After finishing a wiring project upstairs at what we call, “the house by the sea,” I asked its new resident, Nicholas Blair, if I could take a look around the cellar to get an idea of how much more work needed to be done. You can never tell in these old houses.
I entered a room and discovered a coffin. I asked Blair what it was doing there and was surprised when he said he didn’t know. He claimed that he found it there just like I did and was as amazed as I was. I asked if he told the police about it and he said it wasn’t necessary; the coffin was empty. He told me he intended to get rid of it and that perhaps it was left here by someone as a bizarre practical joke.
Some joke! I told Blair I better be going and quickly slipped away.
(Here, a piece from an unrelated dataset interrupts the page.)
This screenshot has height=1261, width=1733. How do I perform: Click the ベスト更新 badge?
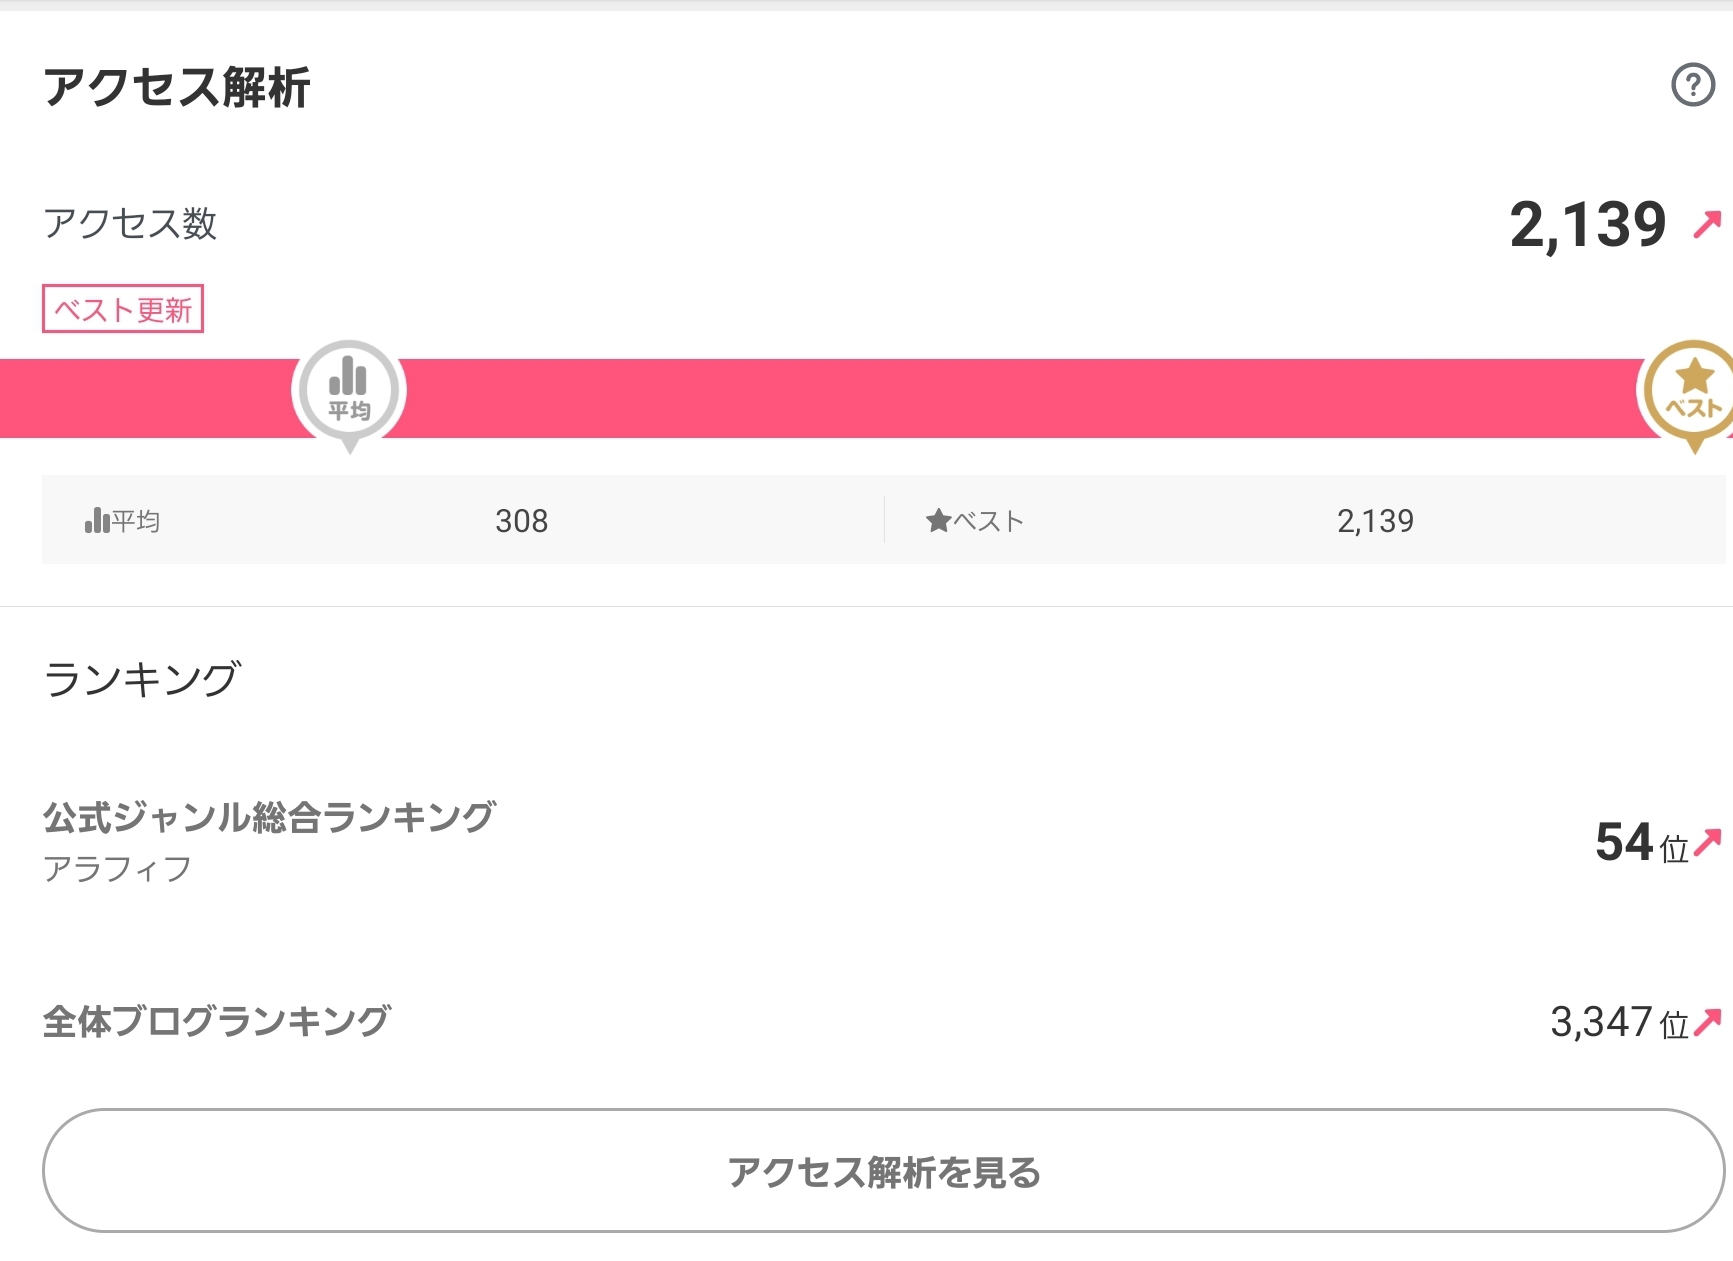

As I walked through the woods trying to get back to town, I couldn’t stop thinking about what I saw and what it was doing there. The Collins family wouldn’t store a coffin in the basement of one of their houses. I think Blair was lying to me. He didn’t find it there and if he had, he would have done something about it right away. I felt sure there was something weird going on and decided to tell the sheriff. I was not going back to that house until I found out what was going on there!
It was then that I heard the sound, a noise like wings or a bird. I turned around and she was just standing there, looking at me sorta funny. I’ll never forget her, a beautiful girl, blonde with strange eyes. She came toward me with her arms outstretched. I couldn’t move.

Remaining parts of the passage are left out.